For more information about the T2T human genome, you can refer to the article The Complete T2T Genome by Sequencing Opens the Door to Post-Genomic Era.

A New Human Pan-Genome Draft

On May 10, the first human pangenome reference sketch produced by the Human Pangenome Reference Consortium (HPRC) was published in Nature. Unlike previous reference genomes, this pan-genome sketch contains a total of 94 genomes from 47 individuals with different ancestors from around the world, and the parents of these 47 individuals were also collected to analyze the paternal and maternal origins of their genes.

These 47 individuals included individuals from Africa, America and Asia, with representatives from China as well. Many of these samples are from the 1000 Genomes Project and are being re-analyzed by the Human Pan-genome Consortium using new technologies of "long-read sequencing". The team plans to expand the sample size to 350 individuals by mid-2024.

OSelecting the HPRC samples.

Selecting the HPRC samples. (Liao et al., 2023)

Compared to GRCh38, the results added 119 million base pairs to the original 3.2 billion base pairs, of which approximately 90 million are from structural variants. In addition, the team identified 1115 new gene repeats associated with evolution.

To better present the pan-genomic reference sketch, geneticist Eimear Kenny and her colleagues at the Icahn School of Medicine at Mount Sinai in New York computationally aligned the sequences of 47 individuals to create a "pan-genomic map" somewhat similar to a subway route map.

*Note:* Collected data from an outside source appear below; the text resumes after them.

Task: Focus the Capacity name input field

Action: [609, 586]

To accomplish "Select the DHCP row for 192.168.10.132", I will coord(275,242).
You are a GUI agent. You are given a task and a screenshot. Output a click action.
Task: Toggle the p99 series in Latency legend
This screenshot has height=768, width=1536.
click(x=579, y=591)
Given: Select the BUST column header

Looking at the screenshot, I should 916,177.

Human pan-genome reference.

On this map, the base identical parts remain linear as in the previous single genome reference, while divergences in routes appear where certain individual nucleotides differ, in addition to bypassing a nucleotide to represent a deletion (as in the green and dark blue paths above), wrapping clockwise to represent a duplication (as in the yellow path), wrapping counterclockwise to represent an inversion (as in the pink path), etc.

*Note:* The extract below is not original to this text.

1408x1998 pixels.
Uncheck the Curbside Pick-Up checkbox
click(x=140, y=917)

This time the pan-genomic reference sketch achieved 99% coverage of the expected sequence and also achieved over 99% accuracy at the structure and base pair level. Compared to the GRCh38-based workflow, using this sketch to analyze short read-length data reduces small genetic variation discovery errors by 34% and increases detection rates by 104% when detecting haplotype structural variants.

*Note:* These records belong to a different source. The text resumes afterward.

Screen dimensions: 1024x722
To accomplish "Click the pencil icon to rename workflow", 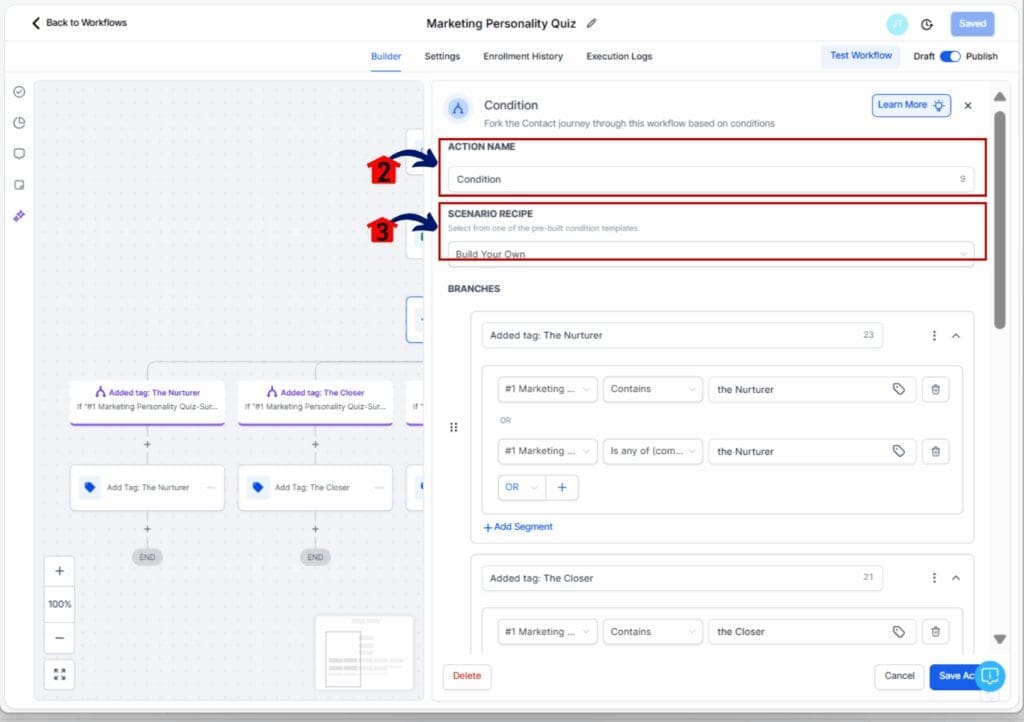I will (x=591, y=23).
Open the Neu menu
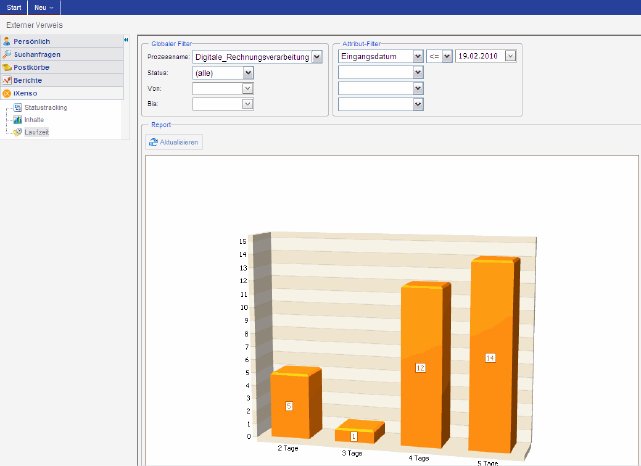The width and height of the screenshot is (641, 466). click(x=43, y=7)
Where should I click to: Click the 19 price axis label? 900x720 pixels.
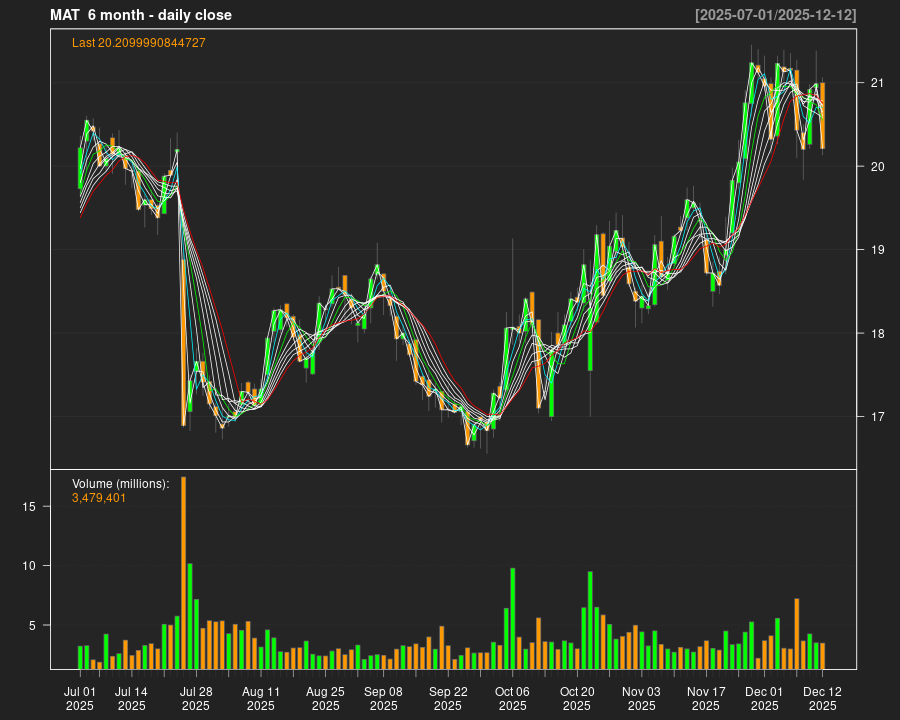pos(876,250)
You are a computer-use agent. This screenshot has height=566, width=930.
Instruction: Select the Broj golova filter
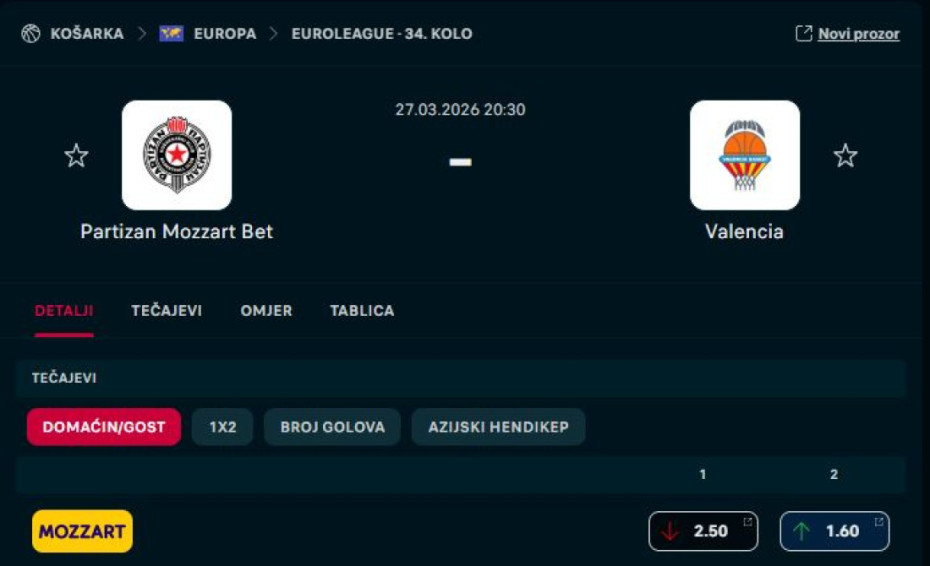332,427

The human pan-genomic reference has allowed us to characterize tens of thousands of novel genomic variants that were previously unavailable," said Wen-Wei Liao, first author of the paper and a doctoral student at Yale University’s research affiliate and Washington University in St. Louis. With the pan-genomic reference, we can improve our understanding of the link between genes and disease, thereby accelerating clinical research."

Eric Green, M.D., director of the National Human Genome Research Institute (NHGRI), said, "Basic researchers, or clinicians, should have access to reference sequences that reflect the diversity of the population in order to reduce inequities in human health. The creation and updating of the human pan-genome is consistent with NHGRI’s consistent goal of pursuing global diversity in all aspects of genomics research, helping to advance the dissemination of genomic knowledge and promoting the implementation of genomic medicine in a more equitable manner."

Currently, most participating HPRC institutions are located in the U.S. and Europe, and HPRC member institution Karen Miga, a geneticist at the University of California, Santa Cruz, said the next phase of the project will move toward a truly international collaboration with adequate sampling and sequencing of historically underrepresented regions. In addition to using diverse genomes, the project will actively reach out to sample populations and understand their health care needs, allowing these populations to benefit directly from the project’s results.

References

Liao, Wen-Wei, et al. "A draft human pangenome reference." Nature 617.7960 (2023): 312-324.
Nurk S, Koren S, Rhie A, et al. The complete sequence of a human genome. Science, 2022, 376(6588): 44-53.